The Canning is one of the most demanding drives not just in Australia but across the entire globe. It stretches over 1,800km through the most remote parts of Western Australia, meaning that any takers must have supreme levels of endurance to match a stern amount of food and water. In fact, the CSR’s endless corrugations have been known to shake vehicles and trailers apart (but only those unprepared with inadequate suspension and purpose-built setups). Despite this warning, the Canning Stock Route is certainly doable for any experienced off-roader with the right gear; plus, the attraction of untouched desert landscapes to enjoy and a hatful of stories to tell at the end is a tough carrot to turn down.

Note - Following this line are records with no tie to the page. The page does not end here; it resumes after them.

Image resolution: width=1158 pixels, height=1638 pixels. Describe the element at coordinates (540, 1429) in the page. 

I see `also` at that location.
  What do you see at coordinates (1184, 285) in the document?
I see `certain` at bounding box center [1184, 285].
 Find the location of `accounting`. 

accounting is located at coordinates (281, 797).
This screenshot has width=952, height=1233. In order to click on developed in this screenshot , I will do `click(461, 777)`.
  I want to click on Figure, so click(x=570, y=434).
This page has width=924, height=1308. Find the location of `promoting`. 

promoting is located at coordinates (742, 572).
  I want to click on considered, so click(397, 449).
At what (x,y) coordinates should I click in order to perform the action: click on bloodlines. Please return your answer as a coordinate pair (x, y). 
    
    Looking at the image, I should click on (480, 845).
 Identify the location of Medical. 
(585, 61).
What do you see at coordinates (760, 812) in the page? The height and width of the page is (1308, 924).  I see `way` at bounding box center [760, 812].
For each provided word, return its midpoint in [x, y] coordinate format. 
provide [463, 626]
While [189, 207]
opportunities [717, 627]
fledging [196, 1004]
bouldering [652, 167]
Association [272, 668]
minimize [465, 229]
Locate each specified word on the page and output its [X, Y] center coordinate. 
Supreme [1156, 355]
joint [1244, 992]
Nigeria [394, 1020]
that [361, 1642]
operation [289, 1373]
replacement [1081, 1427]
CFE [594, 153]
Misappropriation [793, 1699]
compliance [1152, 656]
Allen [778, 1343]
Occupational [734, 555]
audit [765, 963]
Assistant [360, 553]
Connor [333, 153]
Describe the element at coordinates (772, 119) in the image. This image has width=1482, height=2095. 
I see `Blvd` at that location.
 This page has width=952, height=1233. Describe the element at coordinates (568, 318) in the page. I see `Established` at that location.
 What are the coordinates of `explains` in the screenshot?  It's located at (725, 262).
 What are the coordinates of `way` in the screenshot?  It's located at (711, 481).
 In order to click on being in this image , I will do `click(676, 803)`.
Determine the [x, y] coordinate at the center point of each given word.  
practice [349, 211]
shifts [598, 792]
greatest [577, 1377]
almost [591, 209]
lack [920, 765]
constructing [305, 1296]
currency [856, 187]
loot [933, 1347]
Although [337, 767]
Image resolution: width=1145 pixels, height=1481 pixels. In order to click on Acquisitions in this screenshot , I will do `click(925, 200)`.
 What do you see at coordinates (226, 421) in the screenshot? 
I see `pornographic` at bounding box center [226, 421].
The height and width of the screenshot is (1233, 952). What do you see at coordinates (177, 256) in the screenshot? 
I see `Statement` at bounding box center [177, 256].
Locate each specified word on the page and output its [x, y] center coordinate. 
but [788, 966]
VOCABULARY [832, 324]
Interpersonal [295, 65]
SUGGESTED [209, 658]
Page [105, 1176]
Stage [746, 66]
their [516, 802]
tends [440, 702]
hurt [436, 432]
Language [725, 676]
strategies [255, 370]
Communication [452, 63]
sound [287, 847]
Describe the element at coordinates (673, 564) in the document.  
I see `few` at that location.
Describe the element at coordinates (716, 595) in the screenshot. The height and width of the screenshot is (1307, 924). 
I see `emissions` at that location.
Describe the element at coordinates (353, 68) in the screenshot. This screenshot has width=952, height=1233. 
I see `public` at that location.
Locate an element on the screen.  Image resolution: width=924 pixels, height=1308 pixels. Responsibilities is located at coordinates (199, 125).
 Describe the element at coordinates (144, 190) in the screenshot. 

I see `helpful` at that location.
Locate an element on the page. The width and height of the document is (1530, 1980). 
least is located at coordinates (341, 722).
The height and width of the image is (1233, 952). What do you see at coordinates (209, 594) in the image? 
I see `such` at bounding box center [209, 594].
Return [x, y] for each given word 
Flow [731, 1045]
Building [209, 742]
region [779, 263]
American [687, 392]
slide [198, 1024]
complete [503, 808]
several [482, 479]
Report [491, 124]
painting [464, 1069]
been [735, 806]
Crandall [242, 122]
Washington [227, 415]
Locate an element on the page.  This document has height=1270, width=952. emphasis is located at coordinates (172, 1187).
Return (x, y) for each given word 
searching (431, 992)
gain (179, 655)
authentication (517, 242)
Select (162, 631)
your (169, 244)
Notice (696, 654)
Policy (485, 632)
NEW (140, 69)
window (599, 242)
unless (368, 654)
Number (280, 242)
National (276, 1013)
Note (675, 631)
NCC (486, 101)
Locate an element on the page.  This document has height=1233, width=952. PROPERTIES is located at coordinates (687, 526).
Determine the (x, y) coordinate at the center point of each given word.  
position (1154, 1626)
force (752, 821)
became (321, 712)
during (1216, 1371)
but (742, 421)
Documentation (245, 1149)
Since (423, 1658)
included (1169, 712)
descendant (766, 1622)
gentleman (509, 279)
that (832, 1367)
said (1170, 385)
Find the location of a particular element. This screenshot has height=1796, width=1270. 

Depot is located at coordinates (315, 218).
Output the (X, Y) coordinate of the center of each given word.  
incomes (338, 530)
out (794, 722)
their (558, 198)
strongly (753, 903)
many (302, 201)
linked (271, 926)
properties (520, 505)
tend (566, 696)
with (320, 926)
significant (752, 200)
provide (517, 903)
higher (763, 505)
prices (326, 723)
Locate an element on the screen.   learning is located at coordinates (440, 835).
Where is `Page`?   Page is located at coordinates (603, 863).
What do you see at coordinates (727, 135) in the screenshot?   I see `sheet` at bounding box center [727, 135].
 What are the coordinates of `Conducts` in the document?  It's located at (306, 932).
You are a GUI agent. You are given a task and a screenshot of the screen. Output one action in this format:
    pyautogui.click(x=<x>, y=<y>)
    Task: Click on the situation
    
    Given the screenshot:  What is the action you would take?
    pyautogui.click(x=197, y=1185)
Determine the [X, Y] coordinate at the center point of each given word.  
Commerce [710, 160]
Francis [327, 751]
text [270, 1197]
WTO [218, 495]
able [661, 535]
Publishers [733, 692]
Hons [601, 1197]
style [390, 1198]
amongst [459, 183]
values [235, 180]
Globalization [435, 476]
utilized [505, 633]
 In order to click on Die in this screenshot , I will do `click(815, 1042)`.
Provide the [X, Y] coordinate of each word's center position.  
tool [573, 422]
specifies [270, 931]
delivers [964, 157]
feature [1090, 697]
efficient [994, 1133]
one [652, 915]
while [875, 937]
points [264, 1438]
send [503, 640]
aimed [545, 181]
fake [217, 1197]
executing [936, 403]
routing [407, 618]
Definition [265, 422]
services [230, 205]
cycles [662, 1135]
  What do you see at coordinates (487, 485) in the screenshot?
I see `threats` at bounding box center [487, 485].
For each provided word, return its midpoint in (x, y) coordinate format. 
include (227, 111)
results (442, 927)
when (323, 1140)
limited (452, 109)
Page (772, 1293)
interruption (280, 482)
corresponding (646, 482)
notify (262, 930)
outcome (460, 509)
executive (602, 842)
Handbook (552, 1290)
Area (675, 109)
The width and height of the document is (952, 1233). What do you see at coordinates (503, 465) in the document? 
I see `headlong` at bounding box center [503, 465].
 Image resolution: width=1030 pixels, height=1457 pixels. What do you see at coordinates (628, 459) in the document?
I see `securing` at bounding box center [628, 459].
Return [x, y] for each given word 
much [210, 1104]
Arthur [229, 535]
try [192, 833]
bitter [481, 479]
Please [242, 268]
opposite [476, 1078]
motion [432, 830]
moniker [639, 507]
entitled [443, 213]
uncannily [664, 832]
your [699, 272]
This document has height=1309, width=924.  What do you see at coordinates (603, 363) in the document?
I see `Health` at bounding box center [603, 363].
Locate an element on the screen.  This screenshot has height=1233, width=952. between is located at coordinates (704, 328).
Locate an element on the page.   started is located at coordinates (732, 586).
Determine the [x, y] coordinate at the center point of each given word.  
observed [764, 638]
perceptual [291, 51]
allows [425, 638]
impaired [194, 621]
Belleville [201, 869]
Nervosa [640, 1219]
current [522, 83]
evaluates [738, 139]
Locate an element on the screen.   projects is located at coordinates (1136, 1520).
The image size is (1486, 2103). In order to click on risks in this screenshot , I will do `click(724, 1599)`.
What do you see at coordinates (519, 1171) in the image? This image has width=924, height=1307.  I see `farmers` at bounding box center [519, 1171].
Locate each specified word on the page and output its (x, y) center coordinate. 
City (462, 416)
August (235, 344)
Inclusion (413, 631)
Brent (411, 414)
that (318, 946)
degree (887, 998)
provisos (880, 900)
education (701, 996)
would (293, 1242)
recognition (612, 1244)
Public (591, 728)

  1. Coffs Harbour Hinterland, NSW

An unlikely candidate: known more for its sparkling coastline and quiet café culture, the state forests inland from Coffs hold some devilishly difficult tracks. The area is full of ruts, washouts and bog holes (especially after a touch of rain) that, combined with the up-and-down terrain leading into the New England High Country, means the threat of recoveries and rollovers are ever-present. So, be warned when tackling this lush 4WD wonderland. However, if you get a taste and want to get off the ride, there are plenty of offshoots from most tracks, allowing you to count your blessings and enjoy the scenery without quite so many white-knuckle moments.

  1. Old Coach Road, QLD

A Gold Rush-era journey that arcs over the heights of the Great Dividing Range, the Old Coach Road is criminally overlooked as one of Cape York’s most infamous drives. Its rocky climbs and descents require a highly capable 4WD, a full arsenal of recovery gear and an unflappable driver, because anything else can spell trouble. Look around you (if you dare) on the trip to spy leftover remnants from the region’s 19th century mining camps, which add some nice history to (ahem, distractions from) the tricky drive down the range.

  1. Ellis Track, VIC

Short and sharp, Ellis Track is a slow-motion rollercoaster that produces white-knuckle moments and demands respect. The difficulty from the drive comes from the many obstacles your rig will have to stretch, dip and grip to overcome: bulging boulders to scrape yourself on, deep ruts to tiptoe across and all manner of spots to get twisted. It says a lot that, in a state like Victoria that’s famous for its alpine ridges and steep 4WD tracks, a 2km track in the Yarra Ranges is perhaps the most hair-raising.

  1. Munja Track, WA

One of the Kimberley’s last wild frontiers. The Munja is technically a side trip from the Gibb River Road, but that hardly does this slow rumble to the coast justice. The journey to Walcott Inlet from Mt Elizabeth has plenty of jump-ups and steep rocky sections to push vehicles to their limit and bring sweat to any driver’s palms, plus the threat of bottoming out is a consistent concern. The drive is slow and requires a fair bit of spotting, but the views across the Kimberley’s iconic ranges and gorge country is a fair price for your toil. Meanwhile, the remote reward of Walcott Inlet is a haven for explorers and heaven for fishermen.